§ TEXTO DE LEITURA
· · · · ·

Questões de tempo
por Fábio Andrade

Há muito temos prometido aqui, em outros editoriais, textos que refletissem a disposição da revista em não só responder ao circuito de salas de atualidades e de repertório no Brasil, e que também se voltassem para a História - seu passado e seu presente - de forma mais eloquente e propositiva. Por mais que tenhamos publicados textos avulsos que dessem conta desse impulso (até com alguma frequência no caso dos textos para a Sessão Cinética), há muito vínhamos planejando pautas mais organizadas e abrangentes, articulando um número maior de artigos e redatores. Uma das pautas que seguia cozinhando em fogo baixo ao longo do último um ano e meio, aproximadamente, era justamente esta que chega hoje à capa da revista, dedicada ao cinema de Jonas Mekas. O longo tempo transcorrido entre as primeiras linhas escritas e sua enfim publicação caem como uma luva: Jonas Mekas é um dos grandes artífices da passagem do tempo na história do cinema, frequentemente trabalhando com as mudanças transcorridas nos anos que separam a filmagem da montagem em diversos de seus filmes.

Mas por que Mekas? Em uma primeira camada, por detectarmos ecos de seu cinema em muito do que é feito hoje no Brasil - com sua recente tradição de documentários em primeira pessoa, por exemplo, ou mesmo na polifonia assumida por um filme como Pacific, de Marcelo Pedroso - e no mundo - indo dos cine-diários de Alain Cavalier a filmes atualíssimos como A Árvore da Vida e Super 8. Em segundo, por Jonas Mekas trazer consigo uma polivalência impura que percebe o cinema como um vasto - e único -; campo de batalha, atacando e defendendo nas mais variadas frentes como diretor, crítico, conservador, pensador, difusor e articulador do cinema que ele acreditava, e acredita, ser relevante - faceta que pode ser conhecida com maiores detalhes e pluralidade nos artigos Anotações sobre Jonas Mekas e os novos cinemas americanos e Jonas Mekas e o Anthology Film Archives.

· · · · ·

§ SEÇÃO DE DADOS

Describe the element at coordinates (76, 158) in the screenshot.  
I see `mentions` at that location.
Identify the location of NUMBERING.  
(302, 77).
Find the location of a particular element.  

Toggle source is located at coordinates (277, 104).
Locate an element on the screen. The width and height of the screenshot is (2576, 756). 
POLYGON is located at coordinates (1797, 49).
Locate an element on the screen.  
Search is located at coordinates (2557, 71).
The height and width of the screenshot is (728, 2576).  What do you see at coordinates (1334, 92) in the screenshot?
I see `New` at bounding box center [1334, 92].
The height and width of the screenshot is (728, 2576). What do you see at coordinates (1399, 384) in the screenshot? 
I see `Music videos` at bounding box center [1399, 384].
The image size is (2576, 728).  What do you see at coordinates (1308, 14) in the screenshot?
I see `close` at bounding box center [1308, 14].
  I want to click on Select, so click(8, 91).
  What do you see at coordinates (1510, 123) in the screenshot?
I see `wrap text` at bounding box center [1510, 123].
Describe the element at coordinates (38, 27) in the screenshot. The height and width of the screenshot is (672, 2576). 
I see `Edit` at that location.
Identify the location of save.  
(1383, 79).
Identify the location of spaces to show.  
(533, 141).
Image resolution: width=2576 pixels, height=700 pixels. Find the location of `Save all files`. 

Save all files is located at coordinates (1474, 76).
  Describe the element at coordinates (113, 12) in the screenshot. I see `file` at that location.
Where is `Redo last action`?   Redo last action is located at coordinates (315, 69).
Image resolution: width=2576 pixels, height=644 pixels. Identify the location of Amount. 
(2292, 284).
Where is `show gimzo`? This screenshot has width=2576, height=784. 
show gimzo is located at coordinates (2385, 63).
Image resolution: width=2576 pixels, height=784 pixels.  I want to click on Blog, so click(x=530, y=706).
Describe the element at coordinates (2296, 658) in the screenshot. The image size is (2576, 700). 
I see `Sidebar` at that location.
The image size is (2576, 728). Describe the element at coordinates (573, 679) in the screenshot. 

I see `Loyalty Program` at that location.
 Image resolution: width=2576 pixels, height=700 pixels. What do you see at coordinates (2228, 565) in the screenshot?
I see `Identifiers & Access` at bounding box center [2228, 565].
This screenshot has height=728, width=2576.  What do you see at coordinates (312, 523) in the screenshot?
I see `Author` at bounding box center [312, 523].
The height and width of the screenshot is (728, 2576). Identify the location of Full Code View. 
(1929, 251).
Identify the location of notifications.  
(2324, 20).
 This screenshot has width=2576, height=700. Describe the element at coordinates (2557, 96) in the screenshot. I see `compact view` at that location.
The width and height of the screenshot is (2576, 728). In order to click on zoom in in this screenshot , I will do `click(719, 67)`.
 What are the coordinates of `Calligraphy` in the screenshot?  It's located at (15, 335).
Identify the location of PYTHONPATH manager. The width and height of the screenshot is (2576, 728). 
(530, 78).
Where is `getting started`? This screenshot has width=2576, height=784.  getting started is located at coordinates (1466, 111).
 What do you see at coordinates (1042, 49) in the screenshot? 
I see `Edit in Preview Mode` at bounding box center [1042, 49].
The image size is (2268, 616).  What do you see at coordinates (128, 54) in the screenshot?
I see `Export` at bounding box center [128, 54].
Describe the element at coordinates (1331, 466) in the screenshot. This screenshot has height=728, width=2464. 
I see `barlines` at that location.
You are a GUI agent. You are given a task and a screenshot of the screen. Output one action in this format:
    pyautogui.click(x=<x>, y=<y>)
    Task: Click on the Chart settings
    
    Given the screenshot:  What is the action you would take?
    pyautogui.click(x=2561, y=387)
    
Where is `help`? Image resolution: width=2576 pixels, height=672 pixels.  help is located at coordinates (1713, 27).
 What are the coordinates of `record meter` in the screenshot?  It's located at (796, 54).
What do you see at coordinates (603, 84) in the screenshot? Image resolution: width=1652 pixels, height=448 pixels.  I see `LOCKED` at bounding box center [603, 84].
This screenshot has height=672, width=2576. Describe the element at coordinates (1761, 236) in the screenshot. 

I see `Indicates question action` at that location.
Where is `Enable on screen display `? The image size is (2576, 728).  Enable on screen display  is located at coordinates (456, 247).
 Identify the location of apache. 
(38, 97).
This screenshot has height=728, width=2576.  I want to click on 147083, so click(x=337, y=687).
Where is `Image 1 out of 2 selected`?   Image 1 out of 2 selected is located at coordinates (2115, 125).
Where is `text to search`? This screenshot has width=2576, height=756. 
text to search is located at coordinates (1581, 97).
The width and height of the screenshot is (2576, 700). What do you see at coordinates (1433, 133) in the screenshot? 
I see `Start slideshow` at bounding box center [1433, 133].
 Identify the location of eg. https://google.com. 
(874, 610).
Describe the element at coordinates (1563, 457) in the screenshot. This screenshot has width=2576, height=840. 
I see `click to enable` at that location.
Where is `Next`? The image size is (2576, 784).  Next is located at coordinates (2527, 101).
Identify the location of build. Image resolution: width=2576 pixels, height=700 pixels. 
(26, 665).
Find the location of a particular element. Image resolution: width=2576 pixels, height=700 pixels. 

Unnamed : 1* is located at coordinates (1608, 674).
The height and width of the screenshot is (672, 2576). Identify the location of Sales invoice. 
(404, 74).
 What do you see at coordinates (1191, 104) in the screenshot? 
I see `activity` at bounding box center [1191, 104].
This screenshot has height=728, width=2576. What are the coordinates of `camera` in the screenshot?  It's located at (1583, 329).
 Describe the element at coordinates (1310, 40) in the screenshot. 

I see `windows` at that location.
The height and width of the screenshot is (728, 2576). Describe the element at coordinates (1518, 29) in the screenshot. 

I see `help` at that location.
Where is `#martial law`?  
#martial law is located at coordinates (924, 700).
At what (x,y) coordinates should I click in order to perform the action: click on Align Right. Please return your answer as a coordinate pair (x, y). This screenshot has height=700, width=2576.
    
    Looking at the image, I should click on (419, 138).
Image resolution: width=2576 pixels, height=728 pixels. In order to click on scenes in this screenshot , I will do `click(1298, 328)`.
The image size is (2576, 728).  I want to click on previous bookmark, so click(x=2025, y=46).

· · · · ·

§ TAREFA ESCRITA 1
Liste todos os papéis em que, segundo o texto de leitura, Jonas Mekas atua no cinema.
§ TAREFA ESCRITA 2
Resuma em forma de lista o parágrafo do texto de leitura que começa com "Mas por que Mekas?", mantendo as informações principais.
§ TAREFA ESCRITA 3
Reproduza, do texto de leitura, tudo o que vai de "Mas por que" até "Anthology Film Archives.".

§ RESPOSTA DO EXERCÍCIO 1
- diretor
- crítico
- conservador
- pensador
- difusor
- articulador

§ RESPOSTA DO EXERCÍCIO 2
Motivos para dedicar a capa a Mekas:
- Ecos do seu cinema aparecem no Brasil de hoje, como nos documentários em primeira pessoa e na polifonia de Pacific, de Marcelo Pedroso.
- Esses ecos também aparecem no mundo, dos cine-diários de Alain Cavalier a filmes recentes como A Árvore da Vida e Super 8.
- Mekas vê o cinema como um vasto e único campo de batalha. Nele, atua como diretor, crítico, conservador, pensador, difusor e articulador do cinema que considera relevante.
- Esse lado dele é detalhado nos artigos Anotações sobre Jonas Mekas e os novos cinemas americanos e Jonas Mekas e o Anthology Film Archives.

§ RESPOSTA DO EXERCÍCIO 3
Mas por que Mekas? Em uma primeira camada, por detectarmos ecos de seu cinema em muito do que é feito hoje no Brasil - com sua recente tradição de documentários em primeira pessoa, por exemplo, ou mesmo na polifonia assumida por um filme como Pacific, de Marcelo Pedroso - e no mundo - indo dos cine-diários de Alain Cavalier a filmes atualíssimos como A Árvore da Vida e Super 8. Em segundo, por Jonas Mekas trazer consigo uma polivalência impura que percebe o cinema como um vasto - e único -; campo de batalha, atacando e defendendo nas mais variadas frentes como diretor, crítico, conservador, pensador, difusor e articulador do cinema que ele acreditava, e acredita, ser relevante - faceta que pode ser conhecida com maiores detalhes e pluralidade nos artigos Anotações sobre Jonas Mekas e os novos cinemas americanos e Jonas Mekas e o Anthology Film Archives.